Coarse-to-Fine Inference and Learning for First-Order Probabilistic Models
Kiddon, Chloe (University of Washington) | Domingos, Pedro (University of Washington)
Coarse-to-fine approaches use sequences of increasingly fine approximations to control the complexity of inference and learning. These techniques are often used in NLP and vision applications. However, no coarse-to-fine inference or learning methods have been developed for general first-order probabilistic domains, where the potential gains are even higher. We present our Coarse-to-Fine Probabilistic Inference (CFPI) framework for general coarse-to-fine inference for first-order probabilistic models, which leverages a given or induced type hierarchy over objects in the domain. Starting by considering the inference problem at the coarsest type level, our approach performs inference at successively finer grains, pruning high- and low-probability atoms before refining. CFPI can be applied with any probabilistic inference method and can be used in both propositional and relational domains. CFPI provides theoretical guarantees on the errors incurred, and these guarantees can be tightened when CFPI is applied to specific inference algorithms. We also show how to learn parameters in a coarse-to-fine manner to maximize the efficiency of CFPI. We evaluate CFPI with the lifted belief propagation algorithm on social network link prediction and biomolecular event prediction tasks. These experiments show CFPI can greatly speed up inference without sacrificing accuracy.
Leveraging Ontologies for Lifted Probabilistic Inference and Learning
Kiddon, Chloe Marielle (University of Washington) | Domingos, Pedro (University of Washington)

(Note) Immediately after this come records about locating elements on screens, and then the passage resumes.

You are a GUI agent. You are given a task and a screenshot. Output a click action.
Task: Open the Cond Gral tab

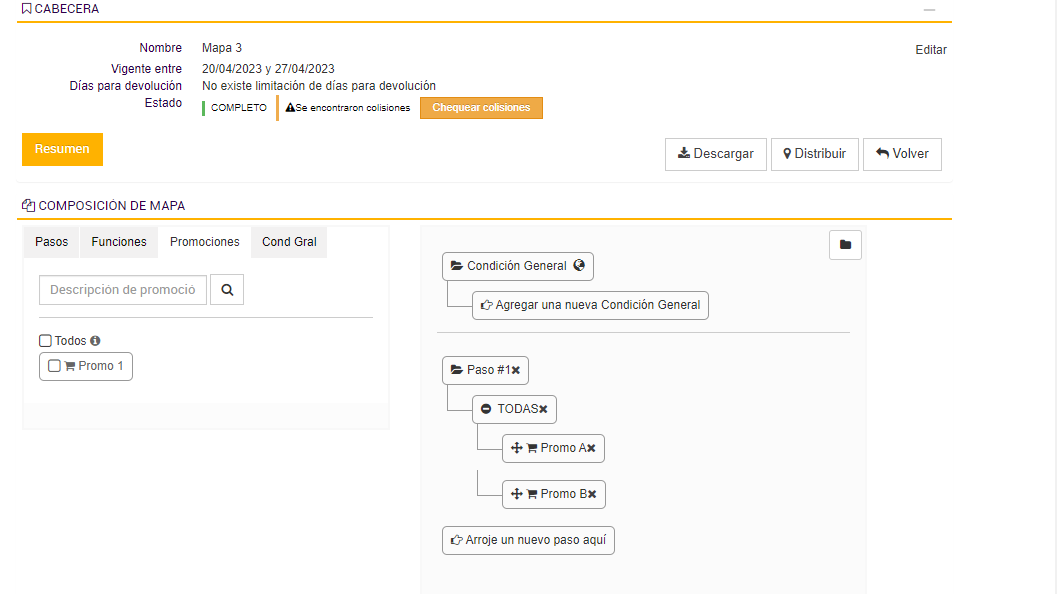(x=289, y=242)
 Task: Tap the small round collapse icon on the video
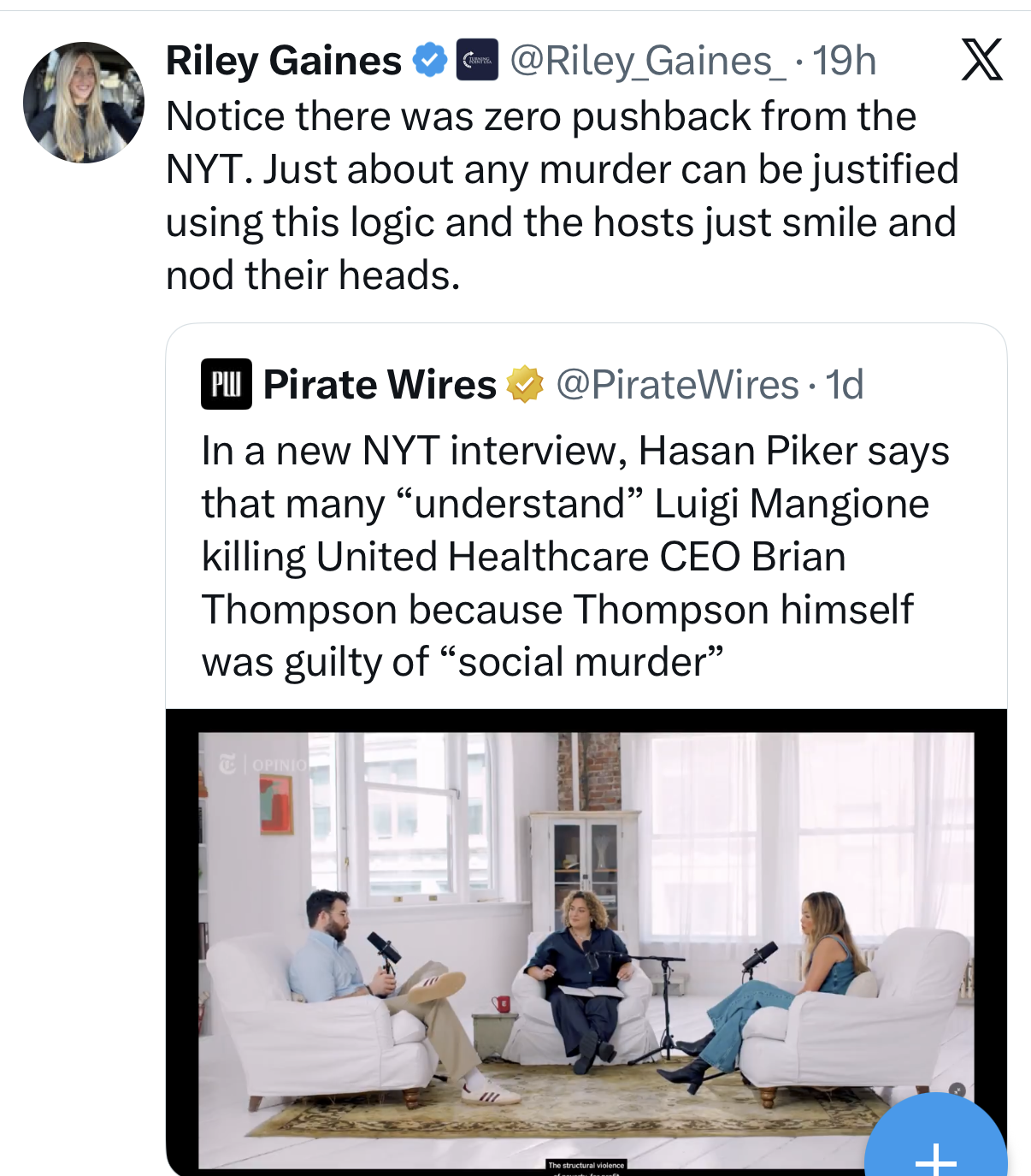coord(957,1090)
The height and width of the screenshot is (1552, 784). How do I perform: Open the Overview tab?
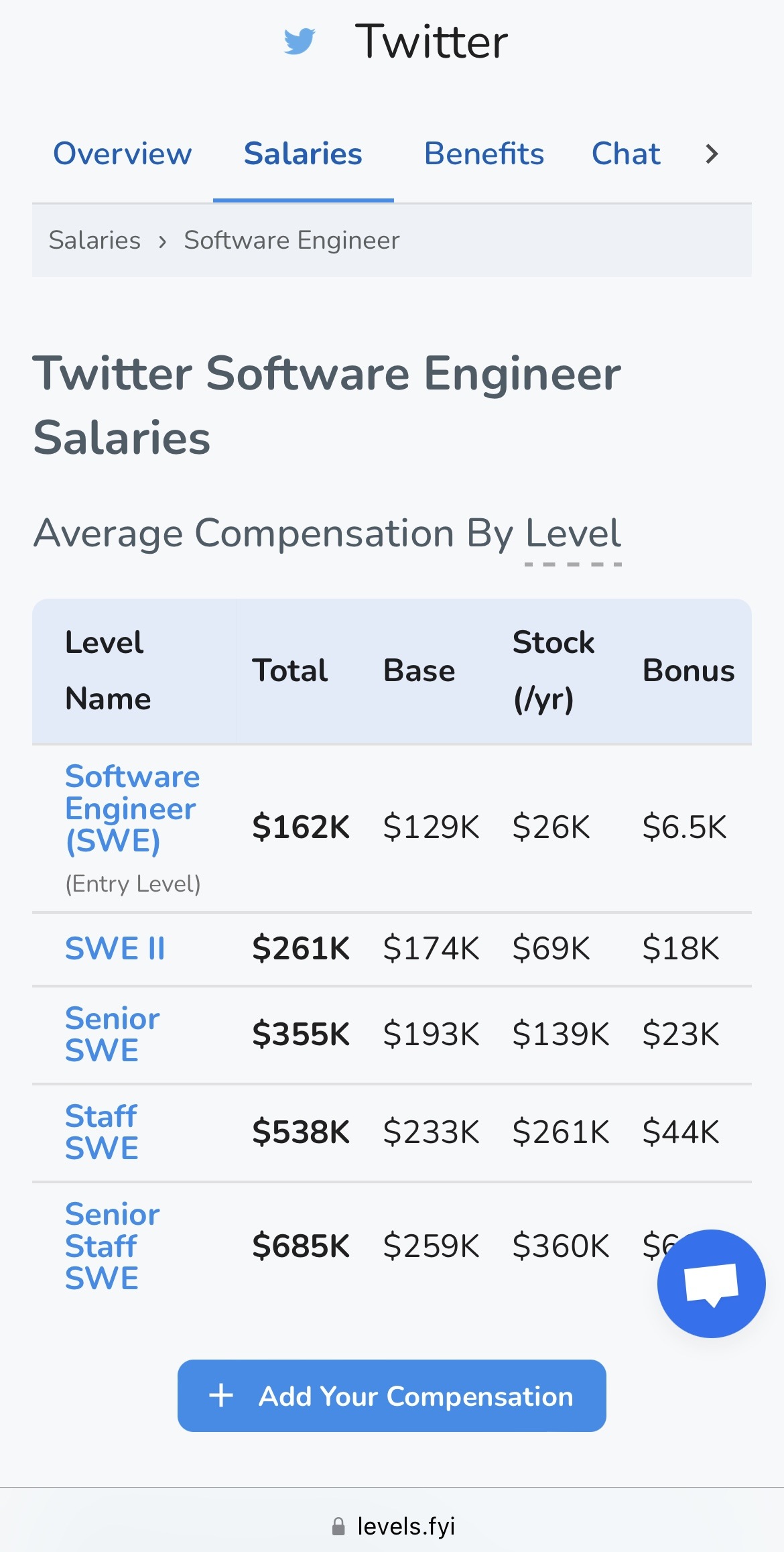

Exploiting ontologies for efficient inference is one of the most widely studied topics in knowledge representation and reasoning. The use of ontologies for probabilistic inference, however, is much less developed. A number of algorithms for lifted inference in first-order probabilistic languages have been proposed, but their scalability is limited by the combinatorial explosion in the sets of objects that need to be considered. We propose a coarse-to-fine inference approach that leverages a class hierarchy to combat this problem. Starting at the highest level, our approach performs inference at successively finer grains, pruning low-probability atoms before refining. We provide bounds on the error incurred by this approach relative to full ground inference as a function of the pruning threshold. We also show how to learn parameters in a coarse-to-fine manner to maximize the opportunities for pruning during inference. Experiments on link prediction and biomolecular event prediction tasks show our method can greatly improve the scalability of lifted probabilistic inference.